The two anti-aircraft searchlights were housed in a pair of flat roofed concrete structure, each with a wide aperture that allowed the searchlight to be directed across and down the estuary. The positioning of the lights would have provided sufficient scope to illuminate any would-be attacker attempting to sail up the estuary, under the cover of darkness. Today the concrete structure, the rusted metal drum of the lamp, and the parts of the concrete housing is all that survives.
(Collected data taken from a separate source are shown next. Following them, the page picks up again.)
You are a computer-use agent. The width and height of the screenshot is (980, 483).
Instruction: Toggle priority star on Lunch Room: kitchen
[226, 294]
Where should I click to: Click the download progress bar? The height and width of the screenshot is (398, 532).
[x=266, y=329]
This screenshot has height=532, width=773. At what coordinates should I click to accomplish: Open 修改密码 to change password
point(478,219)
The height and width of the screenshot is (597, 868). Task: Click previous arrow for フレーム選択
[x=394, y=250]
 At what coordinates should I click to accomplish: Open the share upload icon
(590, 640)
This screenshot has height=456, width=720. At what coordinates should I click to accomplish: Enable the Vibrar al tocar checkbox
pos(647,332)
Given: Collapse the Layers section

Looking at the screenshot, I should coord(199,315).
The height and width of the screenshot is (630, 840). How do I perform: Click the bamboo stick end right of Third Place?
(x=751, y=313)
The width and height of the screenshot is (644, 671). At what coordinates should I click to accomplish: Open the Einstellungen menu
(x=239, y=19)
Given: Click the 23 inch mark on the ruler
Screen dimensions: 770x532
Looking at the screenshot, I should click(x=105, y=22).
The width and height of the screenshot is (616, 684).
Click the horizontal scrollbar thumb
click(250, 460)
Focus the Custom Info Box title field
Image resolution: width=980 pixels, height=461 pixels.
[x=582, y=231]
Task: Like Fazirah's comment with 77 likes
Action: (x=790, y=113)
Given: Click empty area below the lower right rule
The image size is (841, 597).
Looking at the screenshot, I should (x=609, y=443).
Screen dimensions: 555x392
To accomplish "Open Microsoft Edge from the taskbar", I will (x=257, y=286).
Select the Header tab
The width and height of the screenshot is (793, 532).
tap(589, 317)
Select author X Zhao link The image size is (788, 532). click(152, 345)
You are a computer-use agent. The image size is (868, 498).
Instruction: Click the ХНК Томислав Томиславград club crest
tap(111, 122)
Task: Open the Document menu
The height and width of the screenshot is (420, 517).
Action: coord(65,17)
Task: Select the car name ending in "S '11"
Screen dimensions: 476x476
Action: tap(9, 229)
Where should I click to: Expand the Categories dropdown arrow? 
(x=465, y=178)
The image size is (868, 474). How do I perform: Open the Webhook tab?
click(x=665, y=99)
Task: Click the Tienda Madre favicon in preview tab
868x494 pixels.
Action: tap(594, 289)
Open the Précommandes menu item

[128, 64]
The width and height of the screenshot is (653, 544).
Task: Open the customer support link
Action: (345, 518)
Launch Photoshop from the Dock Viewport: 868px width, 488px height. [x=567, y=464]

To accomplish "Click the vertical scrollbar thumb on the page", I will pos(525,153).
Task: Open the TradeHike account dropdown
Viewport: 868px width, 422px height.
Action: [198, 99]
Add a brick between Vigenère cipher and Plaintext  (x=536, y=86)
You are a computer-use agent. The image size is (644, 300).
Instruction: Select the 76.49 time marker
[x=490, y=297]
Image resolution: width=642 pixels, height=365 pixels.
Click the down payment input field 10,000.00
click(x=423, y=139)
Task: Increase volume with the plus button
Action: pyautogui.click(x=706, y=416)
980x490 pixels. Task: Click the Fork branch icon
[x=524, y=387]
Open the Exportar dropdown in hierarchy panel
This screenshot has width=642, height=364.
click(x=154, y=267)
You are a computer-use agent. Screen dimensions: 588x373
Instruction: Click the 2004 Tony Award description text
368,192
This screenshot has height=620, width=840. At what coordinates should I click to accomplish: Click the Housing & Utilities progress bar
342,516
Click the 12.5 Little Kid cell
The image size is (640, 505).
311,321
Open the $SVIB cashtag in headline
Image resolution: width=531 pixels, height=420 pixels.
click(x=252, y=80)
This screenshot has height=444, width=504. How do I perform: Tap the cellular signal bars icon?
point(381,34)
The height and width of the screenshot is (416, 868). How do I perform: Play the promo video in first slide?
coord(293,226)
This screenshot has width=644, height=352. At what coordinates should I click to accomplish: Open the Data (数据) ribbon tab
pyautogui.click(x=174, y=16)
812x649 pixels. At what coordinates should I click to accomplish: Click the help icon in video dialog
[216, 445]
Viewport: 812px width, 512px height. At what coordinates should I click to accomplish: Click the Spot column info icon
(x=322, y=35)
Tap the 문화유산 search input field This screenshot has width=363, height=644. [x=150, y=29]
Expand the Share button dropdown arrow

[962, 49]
The three flat roofed mass concrete pillboxes placed on the raised ground around the landward perimeter overlook the site. Each of the boxes is set into the ground with a square plan a small entrance doorway and narrow vertical slot on each of the four faces. The purpose of the pillboxes was presumably to provide machine gun cover against a direct assault from either the river or the landward side. In the case of an attack, the defence capabilities of Fort Shannon would have been restricted, not least by the limited stock of ammunition held. Furthermore, the rate of fire of the two guns would have been slow and the concrete structures would not have been sufficient to withstand a concentrated bombardment.
Called into action
Throughout the Emergency years the gunners and engineers of Fort Shannon guarded their posts. The only shots fired were during practise. Its personnel were called out on one occasion however. According to an article on Coastal Defence Artillery in An Cosantóir, November 1973, by Commandant J. E. Dawson and Lieutenant C. Lawler, the men of Fort Shannon went to the rescue of the Merchant Vessel E.D.J. after it went aground near Cappa during a gale. Thankfully no lives were lost.
The fort closes
The fort experienced only a limited lifespan. It was abandoned at the end of the Emergency in 1946, when Commandant Mick Sugrue evacuated the fort on 31 May, 1946. Only a small skeleton crew remained behind for a short period after. Today the fort lies abandoned and derelict. Whatever wooden support buildings that originally existed have now disappeared. Fortunately, a restored example of the Fort Shannon gun-types can be seen in Fort Mitchell (Fort Westmorland) Museum on Spike Island, while in Grey Point Fort Museum in Co. Down, a pair of similar guns is maintained in working order, one of which was successfully test fired as recently as 2014. Nevertheless, Fort Shannon remains an important feature of Irish military history and today the dilapidated and neglected state of the site reflects poorly on the authorities responsible for its upkeep. This is particularly so, when contrasted with other similar fortifications around the Irish coastline, such as the museums at Fort Dundee, Fort Mitchell and Gray Point Fort, where restored and heavy and light weaponry are clearly and attractively presented to visitors.